Vandaag blijkt uit onderzoek van ResearchNed dat het aantal studenten met een studieachterstand met in ieder geval 54.000 is gestegen ten opzichte van het jaar 2018. De stijging is volgens het Interstedelijk Studenten Overleg (ISO) een gevolg van de coronamaatregelen. ISO-voorzitter Kees Gillesse pleit daarom voor “meer fysiek onderwijs”. Dit meld ISO.
NOG
Het ISO: 54.000 studenten hebben studieachterstand door corona
-Uit de cijfers blijkt dat er dit jaar in ieder geval 54.000 studenten meer zijn die aangeven een achterstand te hebben ten opzichte van hun studieprogramma dan twee jaar geleden. De belangrijkste oorzaken voor de studievertraging lijken het wegvallen van lessen, gebrek aan eigen faciliteiten thuis, laboratorium- en practicumonderwijs en stages. Voorzitter Kees Gillesse: “In elk klaslokaal op de universiteit zit wel iemand met extra studieachterstand. Op de hogescholen zijn die cijfers hoger: dan gaat het om bijna drie studenten per klaslokaal. We vermoeden dat dit verschil veroorzaakt wordt doordat er in het hbo meer praktijkonderwijs en stages in het curriculum verweven zitten.”
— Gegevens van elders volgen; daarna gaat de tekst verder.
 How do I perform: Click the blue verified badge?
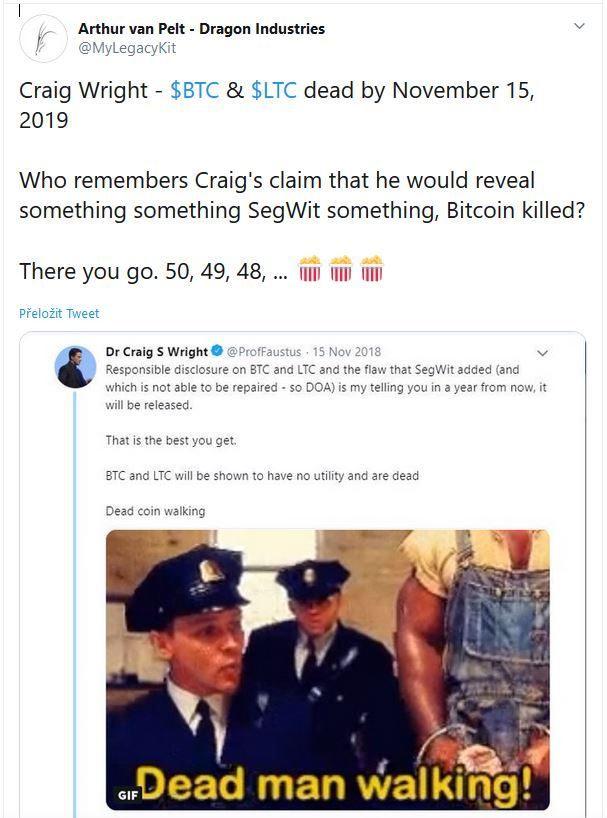click(216, 352)
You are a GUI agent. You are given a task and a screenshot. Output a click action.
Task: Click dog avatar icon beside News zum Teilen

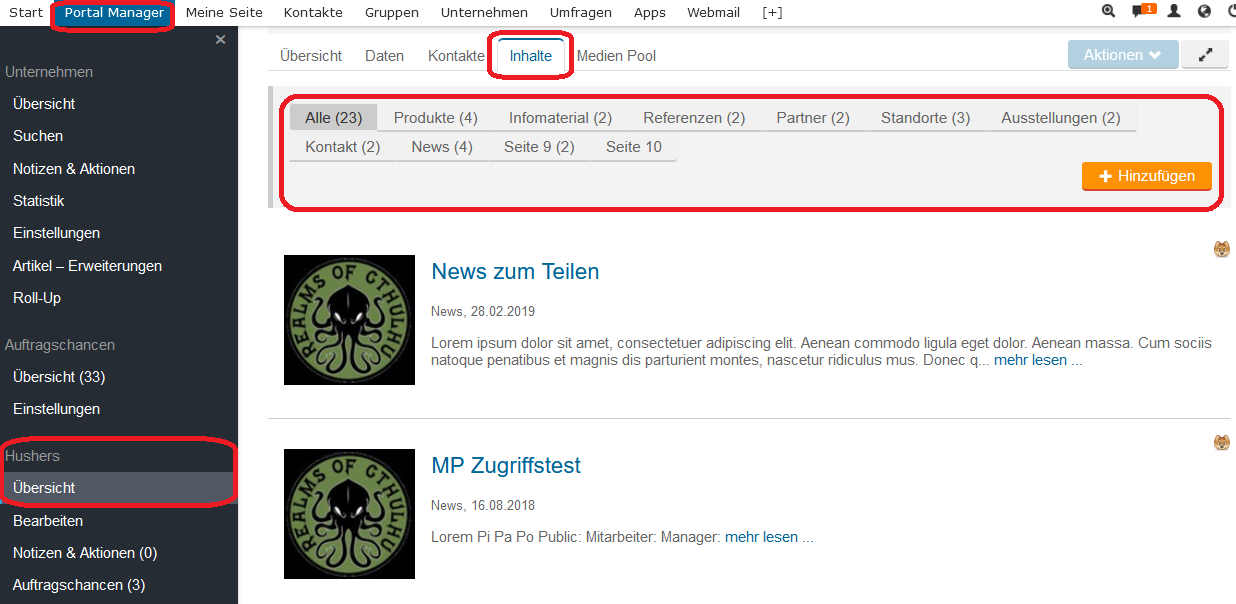point(1221,249)
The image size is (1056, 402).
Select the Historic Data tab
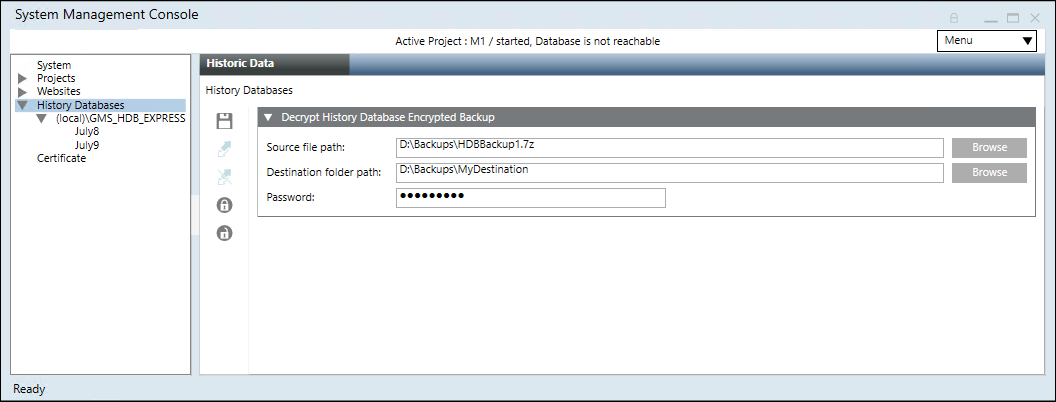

Uit de resultaten blijkt dat bijna zestig procent van de studenten positief oordeelt over de wijze waarop de instelling het onderwijs heeft georganiseerd tijdens de coronacrisis. Wel geeft driekwart van de studenten aan dat ze de vorm van het onderwijs slechter vindt dan normaal. Meer dan twintig procent van de studenten geeft aan dat een deel van hun onderwijs gestopt of uitgevallen is, bij studenten met veel laboratorium- of practicumonderwijs is dit zelfs vier op de tien. Daarnaast wordt bevestigd dat studenten met gebrek aan faciliteiten thuis veel vaker onderwijs missen. Tot slot geeft ruim dertig procent van de studenten aan minder studiepunten te hebben gehaald door de coronamaatregelen.
Studentenorganisatie ISO vindt de cijfers problematisch, maar ziet ook oplossingen. De organisatie wijst daarbij specifiek naar het OV. Kees Gillesse: “Wat zou helpen is dat er weer meer onderwijs fysiek kan gaan plaatsvinden. Daarvoor is nodig dat het kabinet onderwijs prioriteit geeft. Alleen onderwijs tussen 11.00 en 15.00 uur en na 20.00 uur helpt daar niet bij.”
Ook doet de studentenorganisatie een oproep aan instellingen: “Dit onderzoek laat zien waar belangrijke knelpunten zitten. Studiefaciliteiten moeten zo snel mogelijk weer open. Daarbij is het belangrijk dat bestuurders in gesprek gaan met hun medezeggenschap over wat ze nodig hebben en dat er maatwerk wordt geleverd voor individuele studenten.”
Tot slot is de studentenorganisatie kritisch op Den Haag. Voorzitter Kees Gillesse: “Het is gek dat wij als studentenorganisatie dit onderzoek zelf moesten laten uitvoeren. Deze cijfers moeten het ministerie, universiteiten en hogescholen echt zelf boven tafel halen om goed beleid te kunnen maken. Sturen op zicht moet niet de regel worden. Je moet ook willen uitzoeken hoe het zit.”